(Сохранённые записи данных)
= = = = = = =

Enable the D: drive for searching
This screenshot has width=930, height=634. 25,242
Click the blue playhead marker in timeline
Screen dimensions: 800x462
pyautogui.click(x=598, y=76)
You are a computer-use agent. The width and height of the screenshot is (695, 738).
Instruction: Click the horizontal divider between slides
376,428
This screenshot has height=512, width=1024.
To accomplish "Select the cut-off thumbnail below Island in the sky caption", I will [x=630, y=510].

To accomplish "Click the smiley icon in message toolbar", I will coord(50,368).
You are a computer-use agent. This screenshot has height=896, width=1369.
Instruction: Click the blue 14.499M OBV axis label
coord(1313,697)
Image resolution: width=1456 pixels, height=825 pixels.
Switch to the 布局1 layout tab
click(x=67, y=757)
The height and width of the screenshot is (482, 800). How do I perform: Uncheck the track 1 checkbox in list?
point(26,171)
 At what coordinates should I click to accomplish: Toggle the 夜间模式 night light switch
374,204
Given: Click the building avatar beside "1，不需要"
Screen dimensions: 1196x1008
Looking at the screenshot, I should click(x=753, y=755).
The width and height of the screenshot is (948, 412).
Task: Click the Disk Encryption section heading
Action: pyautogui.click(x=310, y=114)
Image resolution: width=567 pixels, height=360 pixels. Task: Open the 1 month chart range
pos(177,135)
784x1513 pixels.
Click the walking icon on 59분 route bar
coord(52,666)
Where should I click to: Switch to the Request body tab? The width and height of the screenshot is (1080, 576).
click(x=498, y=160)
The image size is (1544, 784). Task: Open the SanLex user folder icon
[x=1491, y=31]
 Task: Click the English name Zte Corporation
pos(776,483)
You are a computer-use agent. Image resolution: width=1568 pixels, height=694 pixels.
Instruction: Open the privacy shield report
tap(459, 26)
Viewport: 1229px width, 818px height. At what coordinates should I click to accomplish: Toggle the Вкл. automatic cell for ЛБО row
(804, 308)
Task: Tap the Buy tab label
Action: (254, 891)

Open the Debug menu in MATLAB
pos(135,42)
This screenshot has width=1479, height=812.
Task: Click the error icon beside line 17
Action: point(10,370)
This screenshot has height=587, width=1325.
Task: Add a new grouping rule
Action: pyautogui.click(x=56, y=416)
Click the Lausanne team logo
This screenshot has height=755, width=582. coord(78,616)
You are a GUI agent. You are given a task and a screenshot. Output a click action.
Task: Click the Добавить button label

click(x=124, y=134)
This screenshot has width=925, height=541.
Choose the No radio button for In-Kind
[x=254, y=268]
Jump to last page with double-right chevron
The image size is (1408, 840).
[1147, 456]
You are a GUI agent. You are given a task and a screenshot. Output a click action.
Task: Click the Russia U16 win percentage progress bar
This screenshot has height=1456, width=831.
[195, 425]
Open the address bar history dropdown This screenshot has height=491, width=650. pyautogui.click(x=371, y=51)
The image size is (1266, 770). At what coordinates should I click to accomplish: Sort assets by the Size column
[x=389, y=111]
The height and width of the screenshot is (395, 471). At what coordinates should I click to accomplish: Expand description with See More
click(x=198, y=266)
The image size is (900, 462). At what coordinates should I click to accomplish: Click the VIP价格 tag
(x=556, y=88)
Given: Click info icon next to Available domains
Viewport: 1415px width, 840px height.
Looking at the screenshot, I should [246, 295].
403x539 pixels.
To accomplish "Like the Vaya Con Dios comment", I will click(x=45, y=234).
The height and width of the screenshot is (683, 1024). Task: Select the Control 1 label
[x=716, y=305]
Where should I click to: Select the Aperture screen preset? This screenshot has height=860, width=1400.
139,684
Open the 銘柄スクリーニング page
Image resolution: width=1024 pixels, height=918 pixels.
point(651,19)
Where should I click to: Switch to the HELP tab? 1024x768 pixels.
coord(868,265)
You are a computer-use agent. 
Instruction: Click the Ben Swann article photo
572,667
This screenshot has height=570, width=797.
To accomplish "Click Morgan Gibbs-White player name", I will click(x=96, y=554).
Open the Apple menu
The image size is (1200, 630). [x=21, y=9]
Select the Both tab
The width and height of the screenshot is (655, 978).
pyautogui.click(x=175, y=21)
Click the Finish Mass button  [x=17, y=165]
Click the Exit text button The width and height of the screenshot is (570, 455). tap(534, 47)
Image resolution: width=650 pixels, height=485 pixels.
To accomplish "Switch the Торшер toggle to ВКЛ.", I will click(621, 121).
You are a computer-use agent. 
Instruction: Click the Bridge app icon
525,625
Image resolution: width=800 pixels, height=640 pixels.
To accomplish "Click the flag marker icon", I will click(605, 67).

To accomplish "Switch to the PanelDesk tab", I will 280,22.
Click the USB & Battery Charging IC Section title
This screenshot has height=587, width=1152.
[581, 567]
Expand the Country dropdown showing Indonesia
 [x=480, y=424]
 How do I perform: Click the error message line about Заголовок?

= = = = = = =

# ТРЕБОВАНИЯ ЗАДАЧИ
Оформите все строки приведенного выше материала в виде нумерованного списка, исключив пустые строки.

# ИТОГОВЫЙ РЕЗУЛЬТАТ
1. Enable the D: drive for searching
2. This screenshot has width=930, height=634. 25,242
3. Click the blue playhead marker in timeline
4. Screen dimensions: 800x462
5. pyautogui.click(x=598, y=76)
6. You are a computer-use agent. The width and height of the screenshot is (695, 738).
7. Instruction: Click the horizontal divider between slides
8. 376,428
9. This screenshot has height=512, width=1024.
10. To accomplish "Select the cut-off thumbnail below Island in the sky caption", I will [x=630, y=510].
11. To accomplish "Click the smiley icon in message toolbar", I will coord(50,368).
12. You are a computer-use agent. This screenshot has height=896, width=1369.
13. Instruction: Click the blue 14.499M OBV axis label
14. coord(1313,697)
15. Image resolution: width=1456 pixels, height=825 pixels.
16. Switch to the 布局1 layout tab
17. click(x=67, y=757)
18. The height and width of the screenshot is (482, 800). How do I perform: Uncheck the track 1 checkbox in list?
19. point(26,171)
20.  At what coordinates should I click to accomplish: Toggle the 夜间模式 night light switch
21. 374,204
22. Given: Click the building avatar beside "1，不需要"
23. Screen dimensions: 1196x1008
24. Looking at the screenshot, I should click(x=753, y=755).
25. The width and height of the screenshot is (948, 412).
26. Task: Click the Disk Encryption section heading
27. Action: pyautogui.click(x=310, y=114)
28. Image resolution: width=567 pixels, height=360 pixels. Task: Open the 1 month chart range
29. pos(177,135)
30. 784x1513 pixels.
31. Click the walking icon on 59분 route bar
32. coord(52,666)
33. Where should I click to: Switch to the Request body tab? The width and height of the screenshot is (1080, 576).
34. click(x=498, y=160)
35. The image size is (1544, 784). Task: Open the SanLex user folder icon
36. [x=1491, y=31]
37.  Task: Click the English name Zte Corporation
38. pos(776,483)
39. You are a computer-use agent. Image resolution: width=1568 pixels, height=694 pixels.
40. Instruction: Open the privacy shield report
41. tap(459, 26)
42. Viewport: 1229px width, 818px height. At what coordinates should I click to accomplish: Toggle the Вкл. automatic cell for ЛБО row
43. (804, 308)
44. Task: Tap the Buy tab label
45. Action: (254, 891)
46. Open the Debug menu in MATLAB
47. pos(135,42)
48. This screenshot has width=1479, height=812.
49. Task: Click the error icon beside line 17
50. Action: point(10,370)
51. This screenshot has height=587, width=1325.
52. Task: Add a new grouping rule
53. Action: pyautogui.click(x=56, y=416)
54. Click the Lausanne team logo
55. This screenshot has height=755, width=582. coord(78,616)
56. You are a GUI agent. You are given a task and a screenshot. Output a click action.
57. Task: Click the Добавить button label
58. click(x=124, y=134)
59. This screenshot has width=925, height=541.
60. Choose the No radio button for In-Kind
61. [x=254, y=268]
62. Jump to last page with double-right chevron
63. The image size is (1408, 840).
64. [1147, 456]
65. You are a GUI agent. You are given a task and a screenshot. Output a click action.
66. Task: Click the Russia U16 win percentage progress bar
67. This screenshot has height=1456, width=831.
68. [195, 425]
69. Open the address bar history dropdown This screenshot has height=491, width=650. pyautogui.click(x=371, y=51)
70. The image size is (1266, 770). At what coordinates should I click to accomplish: Sort assets by the Size column
71. [x=389, y=111]
72. The height and width of the screenshot is (395, 471). At what coordinates should I click to accomplish: Expand description with See More
73. click(x=198, y=266)
74. The image size is (900, 462). At what coordinates should I click to accomplish: Click the VIP价格 tag
75. (x=556, y=88)
76. Given: Click info icon next to Available domains
77. Viewport: 1415px width, 840px height.
78. Looking at the screenshot, I should [246, 295].
79. 403x539 pixels.
80. To accomplish "Like the Vaya Con Dios comment", I will click(x=45, y=234).
81. The height and width of the screenshot is (683, 1024). Task: Select the Control 1 label
82. [x=716, y=305]
83. Where should I click to: Select the Aperture screen preset? This screenshot has height=860, width=1400.
84. 139,684
85. Open the 銘柄スクリーニング page
86. Image resolution: width=1024 pixels, height=918 pixels.
87. point(651,19)
88. Where should I click to: Switch to the HELP tab? 1024x768 pixels.
89. coord(868,265)
90. You are a computer-use agent. 
91. Instruction: Click the Ben Swann article photo
92. 572,667
93. This screenshot has height=570, width=797.
94. To accomplish "Click Morgan Gibbs-White player name", I will click(x=96, y=554).
95. Open the Apple menu
96. The image size is (1200, 630). [x=21, y=9]
97. Select the Both tab
98. The width and height of the screenshot is (655, 978).
99. pyautogui.click(x=175, y=21)
100. Click the Finish Mass button  [x=17, y=165]
101. Click the Exit text button The width and height of the screenshot is (570, 455). tap(534, 47)
102. Image resolution: width=650 pixels, height=485 pixels.
103. To accomplish "Switch the Торшер toggle to ВКЛ.", I will click(621, 121).
104. You are a computer-use agent. 
105. Instruction: Click the Bridge app icon
106. 525,625
107. Image resolution: width=800 pixels, height=640 pixels.
108. To accomplish "Click the flag marker icon", I will click(605, 67).
109. To accomplish "Switch to the PanelDesk tab", I will 280,22.
110. Click the USB & Battery Charging IC Section title
111. This screenshot has height=587, width=1152.
112. [581, 567]
113. Expand the Country dropdown showing Indonesia
114.  [x=480, y=424]
115.  How do I perform: Click the error message line about Заголовок?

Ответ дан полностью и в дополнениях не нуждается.